In order for this architecture to learn however, we need to recognize two additional characteristics within the deep learning principle: activation thresholds and consolidation. Concepts exist in a binary on/off state but that is not how the world works. Information can be blurry. There needs to be a point at which a blurry line is just a blur or a line, based on a threshold, to activate specific concepts. The ability to adjust activation thresholds allows learning to occur. When information is presented to a deep learning network, a specific pattern of concepts are activated, which in turn activate higher complexity concepts. And this happens in the same way for the same information. However, consolidation allows concepts that are routinely activated together to coordinate their activity as a group.

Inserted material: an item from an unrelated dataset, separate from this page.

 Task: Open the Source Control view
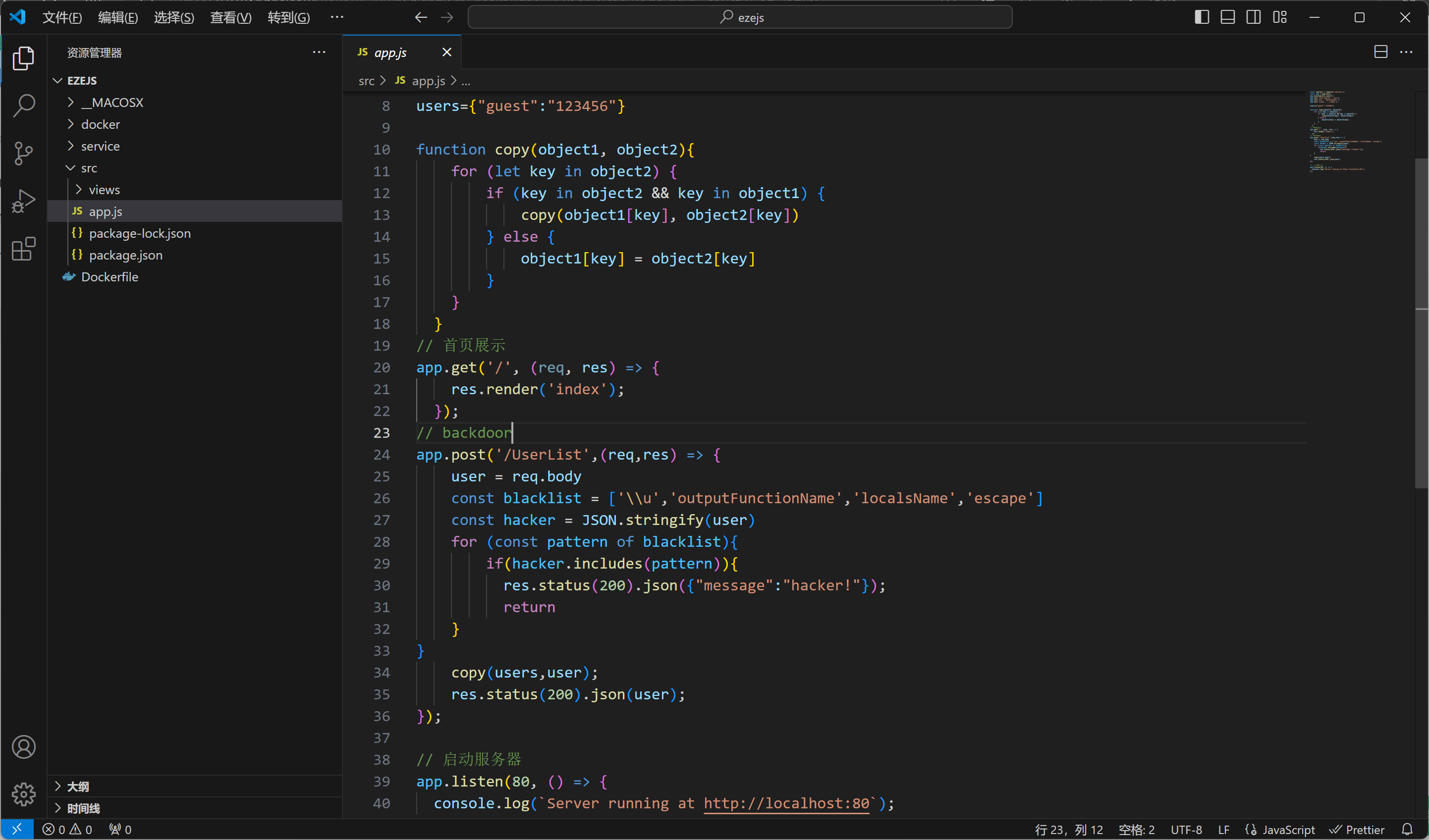click(23, 153)
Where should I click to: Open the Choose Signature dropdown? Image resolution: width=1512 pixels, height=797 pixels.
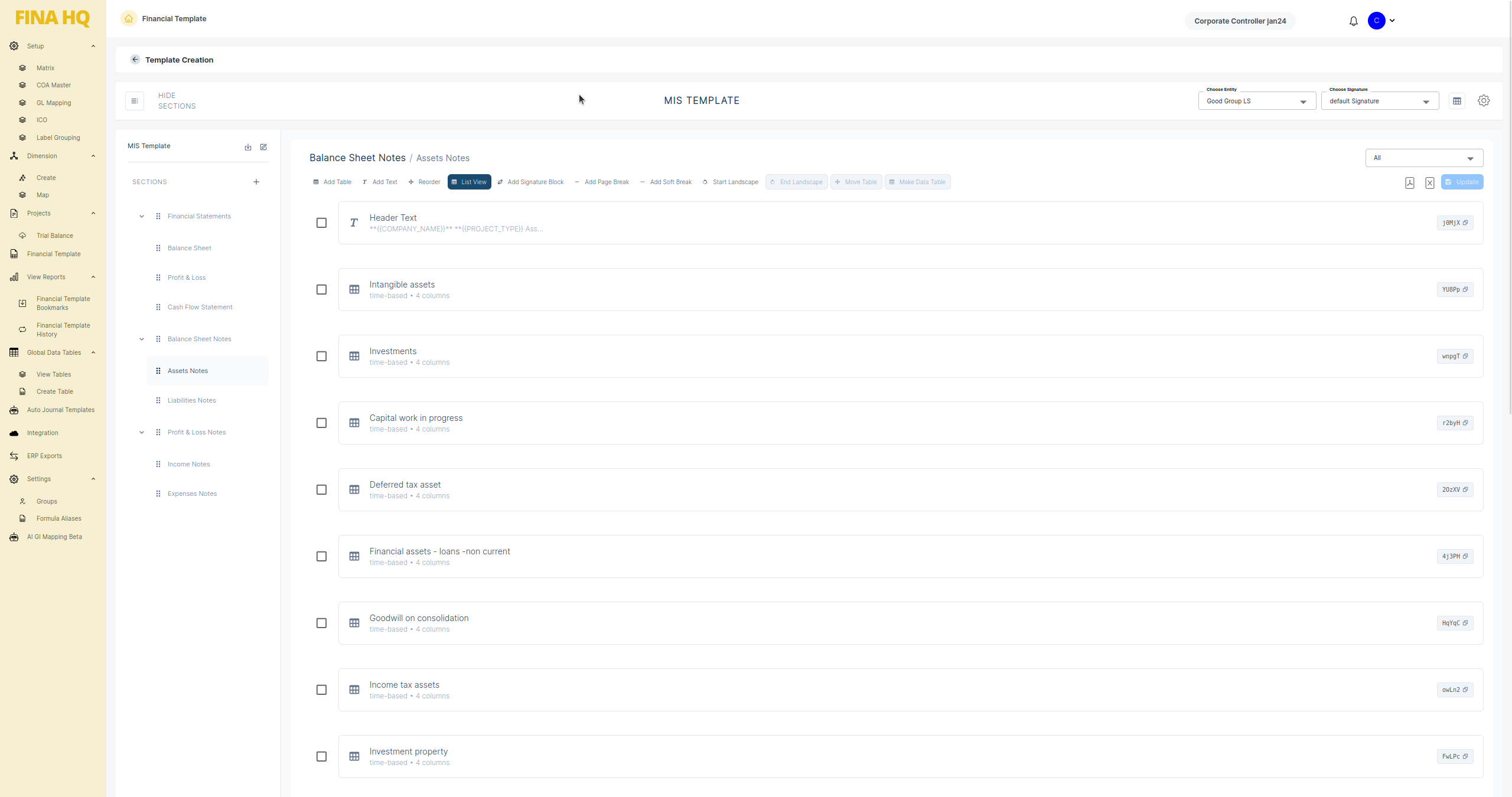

Once concepts have become consolidated, the activation of one concept temporarily reduces the activation threshold of the other concepts within the group, making them easier to activate. This learning technique enables the use of past experience as clues for what to expect in the future. For example, if a line is expected (i.e. learned), a blurred line may be enough to activate the “line” concept whereas if a line is not expected, a blurred line would not cause the same activation. Therefore, repeated exposure allows deep learning to group the activation of related concepts and introduces a way to recognize concepts within a margin of error.

You’ve probably already begun to recognize similarities between deep learning and the brain, the most striking similarity being between concepts and the connections between neurons. Interestingly, the brain employs a number of learning strategies. For example, some concepts are mutually exclusive, such that they should not both be activated at the same time (such as something being transparent versus opaque, or an object being in the foreground or background, etc.). In addition to reducing activation thresholds, concepts in the brain have the ability to increase activation thresholds, making certain other concepts effectively impossible to activate while the other is activated. This learning strategy is known as inhibitory consolidation. There are a lot of different ways that the brain modulates the activity of neurons and the reality is that we do not yet understand all the cellular strategies the brain uses to learn.

In spite of this shortfall, deep learning computer algorithms have already surpassed the accuracy of humans to recognize visual concepts, and can learn new complicated concepts in minutes. Presently, this accuracy is owed to the massive databases that are used as a learning resource, while the speed is owed the overall computational frequency of computers versus the brain. In essence, deep learning can very quickly become an expert in almost anything for which we have a lot of well-structured data. The ability of deep learning to learn almost any pattern makes the algorithm very intelligent and confers an indirect ability to increase its future options through humans.

In the last post, we defined intelligence as “the ability to increase future options.” However, unlike a human, deep learning algorithms cannot gather their own data and consequently have a limited narrow band of intelligence. This kind of deep learning computer intelligence as we typically see today is referred to as artificial narrow intelligence (ANI) or weak AI. Until deep learning is able to ask the questions that allow it to find relevant information to absorb and apply, it is not generally intelligent. Software that is capable of this level of processing is regarded as being artificial general intelligence (AGI). Up to now, we’ve defined intelligence (part 1) and identified the current status of computer intelligence: ANI. The next topic (part 3) discusses the differences between humans and computers that would enable the existence of AGI: curiosity, motivation, & logic. Part 4 dives further into how logic works and describes consciousness and its role in understanding. Part 5, which describes sentience and volition, will probably not get produced.